Of the 7,000 books originally in Thomas Jefferson’s library, only a couple of dozen are still at Monticello. The rest were sold off by his descendants, and eventually bought back by the Library of Congress. The best-thumbed of those remaining — on a glassed-in shelf in Jefferson’s study — is a copy of Virgil’s “Aeneid.”

Jefferson started learning Latin and Greek at age 9 at a school in Virginia run by a Scottish clergyman. When he was at the College of William and Mary in Williamsburg, a Greek grammar book was always by his side. Tacitus and Homer were his favorites.


TJ said…
Yeah, dude! And remember those latino westerns, where they speak only Latin?
TJ said…
And moreover, do you remember the linguistic difficulties cowboys met, when Indians talked only in Greek?

What a mess! American Civilization will never recover!
Scott Carson said…
What makes you think the cowboys didn't know Greek? If they knew Latin, they probably knew Greek as well.

Oh, maybe you...uh, never mind.
John Farrell said…
Good article. I had 4 years of Latin in high school, and I'm still in awe of Jefferson and earlier polyglots.
CrimsonCatholic said…
Ah, but Obama went to Harvard Law School, which only produces the most brilliant and subtle minds.

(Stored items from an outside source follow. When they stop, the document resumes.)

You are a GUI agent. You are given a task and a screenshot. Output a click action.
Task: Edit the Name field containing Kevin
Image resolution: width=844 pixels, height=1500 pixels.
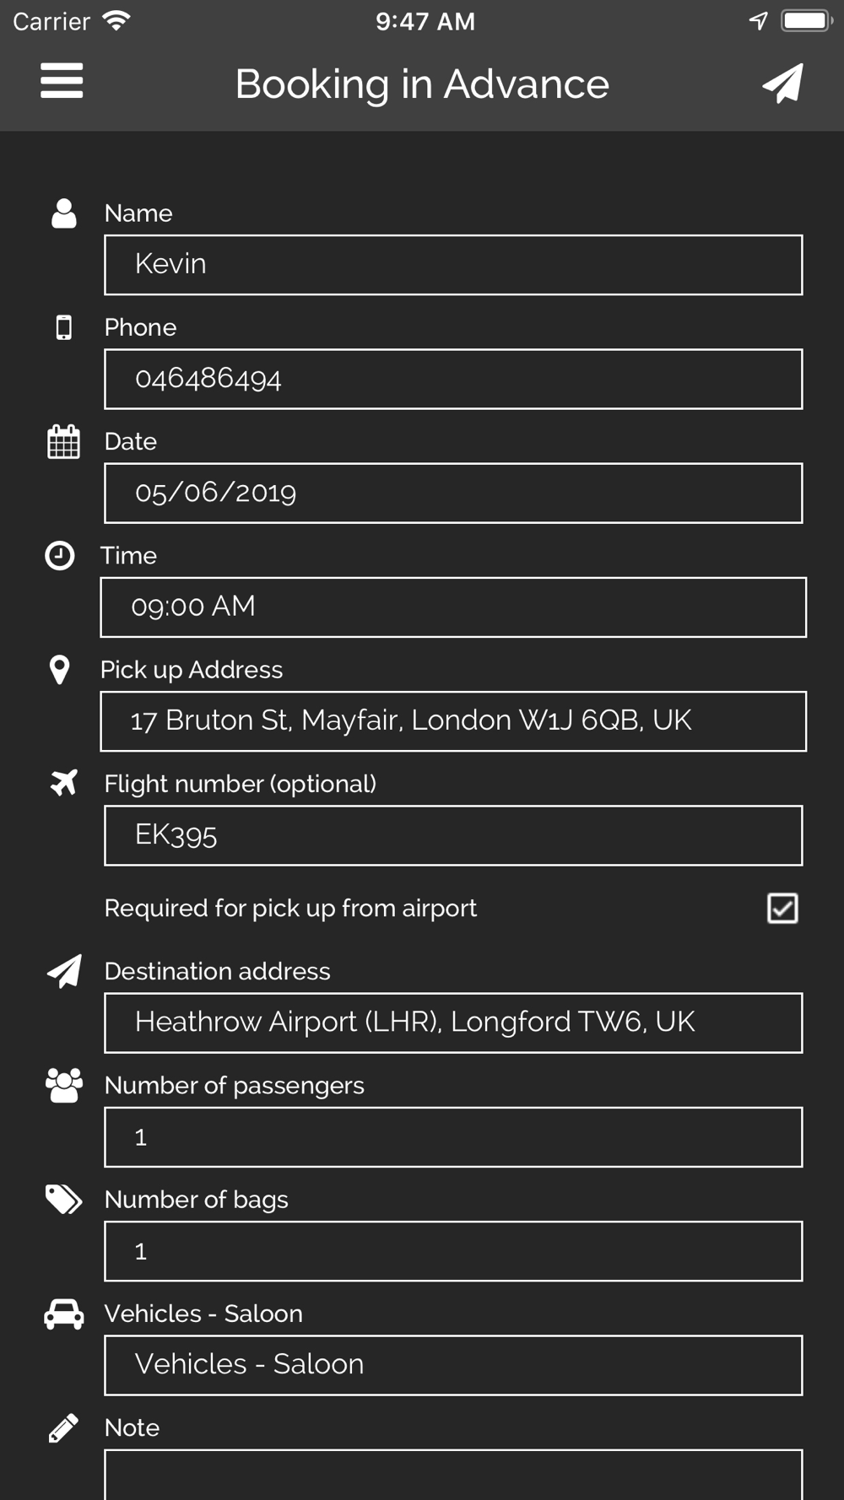click(453, 265)
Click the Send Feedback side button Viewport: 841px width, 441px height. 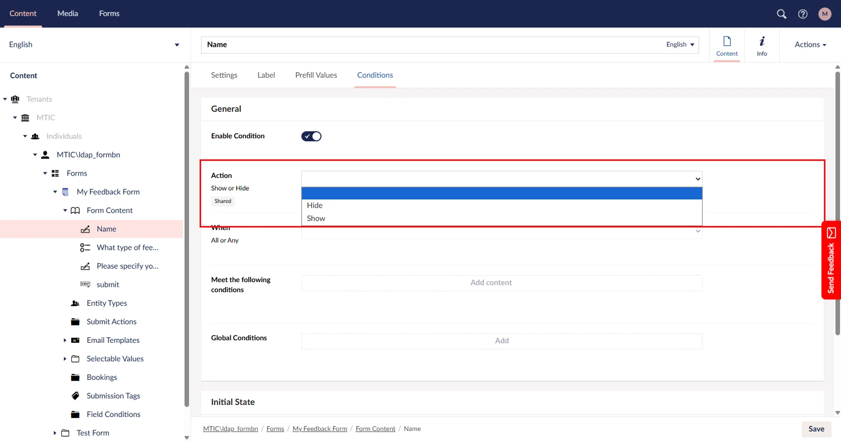pos(831,260)
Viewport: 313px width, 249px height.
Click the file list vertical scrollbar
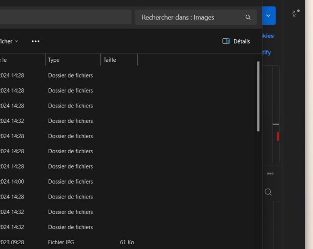tap(258, 96)
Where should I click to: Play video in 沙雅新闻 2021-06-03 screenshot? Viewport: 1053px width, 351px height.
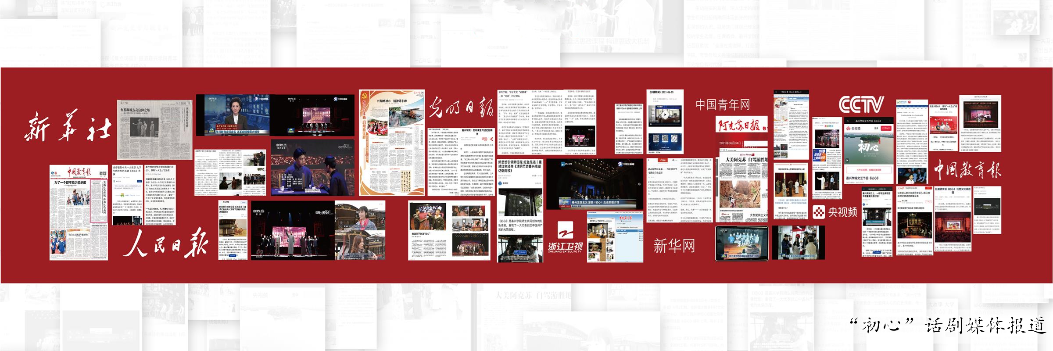(665, 115)
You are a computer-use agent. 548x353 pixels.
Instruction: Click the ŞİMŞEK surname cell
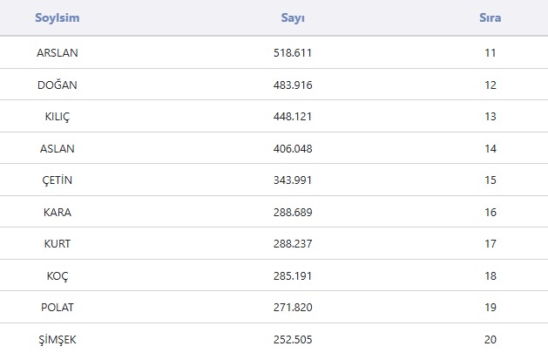[x=58, y=339]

OK, even I couldn't keep a straight face for that one. Somehow I doubt Obama is in the league of my classmate Jordan Schreiber, who is an absolute freaking genius and who is probably too busy improving the lives of children to run for office.
Mark said…
Speaking as a relatively young man (late twenties) whose college degree is in the sciences, reading about some of the great thinkers of the past makes me realize how much I have missed in my modern day education. My schooling was so specialized that all we focused on was advanced math and physics. Of course, we took the token humanities courses, but that consisted mainly of things like "Florida Literature" and "Technical Writing 101". Needless to say, a course in classics was no where in sight for my degree. How much now do I wish I had a working knowledge of Greek and Latin - Hebrew would be nice too! And my generation totally doesn't get this, either. Most of my friends (perhaps like TJ here)can't imagine why anyone would want to know a "dead" language - although, I contend, they're not really dead languages, but that's another topic - It's not that I need to know Greek and Latin for my career, but I would like to have a broader education. Plus, I would really love to read the great writings of the past, like Plato, Virgil, Homer, Augustine, Aquinas, the Biblical books, etc. in the original language. I think that's part of being educated in the full sense of the word.

Alas, I'm having to teach myself Latin, because I read a good bit of theology in my non-working hours. It hasn't been easy, but I do enjoy it. And it actually does improve your English!